I certainly hope so. I currently serve as a member of a management and mentorship committee at my high school. Looking back on those days, I still wonder why I was invited. (laughing)
According to your story, you apparently encountered persons who changed your life many times. Is that true?
Yes, I believe encounters with certain people were important for me. I would not be what I am today without knowing the science club supervisor, professors at Nihon University, Dr. Yukio Mitsui at Nagaoka University of Technology, and Professor Takamasa Nonaka at Iwate Medical University. I feel that I am now conducting research like this as a result of thinking a great deal about such encounters.
Have you ever thought about getting a job at a company?
Graduate students of Nagaoka University of Technology were supposed to go on to a master's program, so I thought I went to graduate school. I did not think much about taking a job after that, and when Dr. Mitsui asked whether I would go on to a doctoral program when I was a first-year student of the master's program, I decided to enter the doctoral program.

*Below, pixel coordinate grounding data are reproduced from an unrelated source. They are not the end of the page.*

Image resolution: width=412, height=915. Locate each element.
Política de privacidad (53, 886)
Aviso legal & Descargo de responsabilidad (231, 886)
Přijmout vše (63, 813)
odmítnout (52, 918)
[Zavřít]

Dr. Mitsui gave me opportunities for various experiences ever since I was an undergraduate student. When I was a first-year student of the master's program, I worked as a beam-line assistant at Photon Factory, the synchrotron radiation facility in Tsukuba. After that, I went to Dr. Natori's laboratory of the University of Tokyo for one year, and also went to Yamanouchi Pharmaceutical as an intern for half a year. My superior at that time was Dr. Sakashita (Dr. Hitoshi Sakashita, current general manager of the biomedical research division, AIST, who is also collaborator of us conducting drug discovery research. Dr. Mitsui gave me opportunities to meet a variety of interesting people.
Dr. Mitsui must be exactly your respected mentor.